**** Available data

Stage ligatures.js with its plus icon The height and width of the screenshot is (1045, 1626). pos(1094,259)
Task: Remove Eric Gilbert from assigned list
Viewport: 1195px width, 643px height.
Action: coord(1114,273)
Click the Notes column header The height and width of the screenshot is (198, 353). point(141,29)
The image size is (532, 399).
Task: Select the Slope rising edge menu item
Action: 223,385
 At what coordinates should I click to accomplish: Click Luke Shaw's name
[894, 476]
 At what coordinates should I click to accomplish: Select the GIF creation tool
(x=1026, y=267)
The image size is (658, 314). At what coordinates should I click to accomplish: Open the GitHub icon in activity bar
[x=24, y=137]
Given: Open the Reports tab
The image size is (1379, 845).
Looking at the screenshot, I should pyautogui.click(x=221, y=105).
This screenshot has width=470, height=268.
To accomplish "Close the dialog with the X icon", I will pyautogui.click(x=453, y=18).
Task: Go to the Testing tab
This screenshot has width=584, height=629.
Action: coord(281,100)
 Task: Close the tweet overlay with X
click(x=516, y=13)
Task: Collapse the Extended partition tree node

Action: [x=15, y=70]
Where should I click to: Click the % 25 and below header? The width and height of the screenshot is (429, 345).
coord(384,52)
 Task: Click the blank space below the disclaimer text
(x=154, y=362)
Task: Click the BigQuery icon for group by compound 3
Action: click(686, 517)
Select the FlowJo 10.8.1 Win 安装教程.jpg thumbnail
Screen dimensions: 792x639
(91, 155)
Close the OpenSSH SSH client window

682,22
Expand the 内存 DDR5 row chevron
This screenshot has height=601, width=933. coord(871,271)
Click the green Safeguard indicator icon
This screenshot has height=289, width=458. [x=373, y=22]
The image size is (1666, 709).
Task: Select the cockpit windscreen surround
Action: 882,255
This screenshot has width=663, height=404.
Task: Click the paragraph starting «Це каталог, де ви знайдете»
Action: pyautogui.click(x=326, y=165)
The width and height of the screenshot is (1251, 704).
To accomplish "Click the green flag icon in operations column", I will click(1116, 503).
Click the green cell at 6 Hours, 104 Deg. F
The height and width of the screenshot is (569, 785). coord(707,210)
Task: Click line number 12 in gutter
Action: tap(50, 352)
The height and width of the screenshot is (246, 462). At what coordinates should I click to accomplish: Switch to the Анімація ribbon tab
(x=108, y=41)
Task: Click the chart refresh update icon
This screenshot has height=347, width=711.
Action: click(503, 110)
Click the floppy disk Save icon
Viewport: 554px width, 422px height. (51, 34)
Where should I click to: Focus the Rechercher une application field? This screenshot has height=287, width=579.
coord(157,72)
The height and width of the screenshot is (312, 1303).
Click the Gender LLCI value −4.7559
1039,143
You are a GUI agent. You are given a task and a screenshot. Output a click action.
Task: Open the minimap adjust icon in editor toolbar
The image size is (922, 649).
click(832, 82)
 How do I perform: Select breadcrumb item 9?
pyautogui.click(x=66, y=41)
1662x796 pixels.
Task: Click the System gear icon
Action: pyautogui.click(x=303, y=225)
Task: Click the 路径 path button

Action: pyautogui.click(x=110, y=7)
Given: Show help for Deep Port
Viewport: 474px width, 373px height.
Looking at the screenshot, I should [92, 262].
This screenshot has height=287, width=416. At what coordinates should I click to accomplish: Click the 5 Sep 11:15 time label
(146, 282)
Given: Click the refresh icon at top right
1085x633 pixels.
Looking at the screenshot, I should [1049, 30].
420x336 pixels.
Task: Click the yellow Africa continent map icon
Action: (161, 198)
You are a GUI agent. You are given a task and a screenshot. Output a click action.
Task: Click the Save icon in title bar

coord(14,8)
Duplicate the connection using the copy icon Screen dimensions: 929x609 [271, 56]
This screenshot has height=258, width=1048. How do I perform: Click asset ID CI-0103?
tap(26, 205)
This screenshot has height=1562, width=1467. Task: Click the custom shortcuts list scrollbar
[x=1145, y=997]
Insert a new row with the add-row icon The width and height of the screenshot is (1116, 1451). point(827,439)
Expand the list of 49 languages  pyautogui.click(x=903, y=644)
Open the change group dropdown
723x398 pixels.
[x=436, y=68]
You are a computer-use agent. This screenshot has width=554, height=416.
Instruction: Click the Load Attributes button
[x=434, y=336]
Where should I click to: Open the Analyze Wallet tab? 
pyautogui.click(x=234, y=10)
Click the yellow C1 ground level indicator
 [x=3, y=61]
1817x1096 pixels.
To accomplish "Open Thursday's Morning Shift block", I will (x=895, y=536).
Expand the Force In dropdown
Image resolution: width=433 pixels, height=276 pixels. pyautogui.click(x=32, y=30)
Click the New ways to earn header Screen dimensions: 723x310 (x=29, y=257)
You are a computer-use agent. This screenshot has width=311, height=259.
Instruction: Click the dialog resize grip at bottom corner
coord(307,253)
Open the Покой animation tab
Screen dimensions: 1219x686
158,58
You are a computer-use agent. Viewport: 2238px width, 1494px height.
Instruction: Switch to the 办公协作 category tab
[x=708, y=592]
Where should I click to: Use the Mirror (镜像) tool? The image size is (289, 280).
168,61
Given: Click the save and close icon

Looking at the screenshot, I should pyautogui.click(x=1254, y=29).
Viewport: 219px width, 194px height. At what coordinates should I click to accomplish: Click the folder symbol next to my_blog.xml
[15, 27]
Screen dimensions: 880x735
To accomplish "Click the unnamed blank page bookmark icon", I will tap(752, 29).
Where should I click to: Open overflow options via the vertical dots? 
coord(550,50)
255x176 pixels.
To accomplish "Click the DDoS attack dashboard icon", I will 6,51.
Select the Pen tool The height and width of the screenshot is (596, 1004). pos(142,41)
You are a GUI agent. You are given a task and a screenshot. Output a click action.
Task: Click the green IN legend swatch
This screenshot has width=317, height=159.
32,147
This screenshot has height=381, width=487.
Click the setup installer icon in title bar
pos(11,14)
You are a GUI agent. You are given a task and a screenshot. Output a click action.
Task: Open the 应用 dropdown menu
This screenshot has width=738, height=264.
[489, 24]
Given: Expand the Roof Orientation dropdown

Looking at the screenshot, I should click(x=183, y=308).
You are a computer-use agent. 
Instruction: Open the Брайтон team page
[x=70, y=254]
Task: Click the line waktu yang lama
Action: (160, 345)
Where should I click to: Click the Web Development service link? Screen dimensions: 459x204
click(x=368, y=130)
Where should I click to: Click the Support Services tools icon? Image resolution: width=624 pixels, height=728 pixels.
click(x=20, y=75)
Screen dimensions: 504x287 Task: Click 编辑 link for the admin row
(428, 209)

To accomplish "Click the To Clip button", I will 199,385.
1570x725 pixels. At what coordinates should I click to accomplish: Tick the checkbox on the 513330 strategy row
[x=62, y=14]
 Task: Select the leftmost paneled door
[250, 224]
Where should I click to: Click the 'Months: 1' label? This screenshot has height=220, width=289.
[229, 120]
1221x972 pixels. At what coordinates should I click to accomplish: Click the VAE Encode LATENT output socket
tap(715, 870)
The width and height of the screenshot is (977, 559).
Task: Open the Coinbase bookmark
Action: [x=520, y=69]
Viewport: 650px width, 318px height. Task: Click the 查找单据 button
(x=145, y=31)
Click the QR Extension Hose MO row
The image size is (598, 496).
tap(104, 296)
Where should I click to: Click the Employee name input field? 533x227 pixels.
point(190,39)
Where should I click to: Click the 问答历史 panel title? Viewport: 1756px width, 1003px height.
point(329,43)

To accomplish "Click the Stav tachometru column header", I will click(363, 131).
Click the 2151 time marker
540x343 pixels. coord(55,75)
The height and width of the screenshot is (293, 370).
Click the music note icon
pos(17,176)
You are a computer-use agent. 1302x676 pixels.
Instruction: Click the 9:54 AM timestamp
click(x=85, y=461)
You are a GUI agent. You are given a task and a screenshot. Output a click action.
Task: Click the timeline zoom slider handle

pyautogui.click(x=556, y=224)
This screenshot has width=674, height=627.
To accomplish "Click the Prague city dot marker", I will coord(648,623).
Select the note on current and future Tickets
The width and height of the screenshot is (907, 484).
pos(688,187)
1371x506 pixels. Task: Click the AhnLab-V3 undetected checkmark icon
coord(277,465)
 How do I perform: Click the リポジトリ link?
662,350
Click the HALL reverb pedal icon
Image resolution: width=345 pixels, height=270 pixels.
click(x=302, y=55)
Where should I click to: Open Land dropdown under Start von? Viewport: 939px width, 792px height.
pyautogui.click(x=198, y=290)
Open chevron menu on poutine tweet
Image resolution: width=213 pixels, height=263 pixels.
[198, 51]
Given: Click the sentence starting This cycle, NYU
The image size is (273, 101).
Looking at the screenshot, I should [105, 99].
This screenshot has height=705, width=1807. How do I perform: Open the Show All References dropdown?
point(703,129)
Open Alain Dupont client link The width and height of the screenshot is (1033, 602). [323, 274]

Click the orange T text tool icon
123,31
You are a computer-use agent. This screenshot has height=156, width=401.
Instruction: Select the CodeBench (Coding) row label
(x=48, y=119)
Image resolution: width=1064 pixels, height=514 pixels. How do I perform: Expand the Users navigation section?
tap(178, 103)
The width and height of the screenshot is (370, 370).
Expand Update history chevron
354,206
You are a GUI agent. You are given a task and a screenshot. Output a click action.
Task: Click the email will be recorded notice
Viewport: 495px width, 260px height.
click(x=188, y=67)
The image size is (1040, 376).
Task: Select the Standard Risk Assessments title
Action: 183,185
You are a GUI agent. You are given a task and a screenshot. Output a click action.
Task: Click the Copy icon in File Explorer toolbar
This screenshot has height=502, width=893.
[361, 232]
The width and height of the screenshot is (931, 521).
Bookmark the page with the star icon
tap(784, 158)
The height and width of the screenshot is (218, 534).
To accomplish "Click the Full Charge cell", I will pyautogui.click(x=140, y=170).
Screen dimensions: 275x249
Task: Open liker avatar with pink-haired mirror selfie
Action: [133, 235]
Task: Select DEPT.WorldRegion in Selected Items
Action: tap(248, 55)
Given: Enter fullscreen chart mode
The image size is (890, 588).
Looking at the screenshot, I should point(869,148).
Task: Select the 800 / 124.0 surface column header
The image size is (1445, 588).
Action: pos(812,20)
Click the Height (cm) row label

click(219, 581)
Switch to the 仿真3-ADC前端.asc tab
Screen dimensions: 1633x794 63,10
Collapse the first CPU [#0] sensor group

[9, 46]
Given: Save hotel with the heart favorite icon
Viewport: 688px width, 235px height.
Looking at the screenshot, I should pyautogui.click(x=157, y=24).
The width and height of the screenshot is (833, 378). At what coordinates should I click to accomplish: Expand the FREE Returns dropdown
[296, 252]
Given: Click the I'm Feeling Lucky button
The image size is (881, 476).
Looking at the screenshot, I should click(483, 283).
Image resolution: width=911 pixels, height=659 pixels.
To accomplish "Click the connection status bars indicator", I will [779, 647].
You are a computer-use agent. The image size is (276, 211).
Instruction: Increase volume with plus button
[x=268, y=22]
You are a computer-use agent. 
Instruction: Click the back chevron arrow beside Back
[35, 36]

********

◆ **Work to be completed**: Output the lines as a JSON list of strings, one string per line and no blank lines, starting at the line that contains "Image resolution: width=911" and ending at the last line of the entries.

◆ **Response to the task**:
[
  "Image resolution: width=911 pixels, height=659 pixels.",
  "To accomplish \"Click the connection status bars indicator\", I will [779, 647].",
  "You are a computer-use agent. The image size is (276, 211).",
  "Instruction: Increase volume with plus button",
  "[x=268, y=22]",
  "You are a computer-use agent. ",
  "Instruction: Click the back chevron arrow beside Back",
  "[35, 36]"
]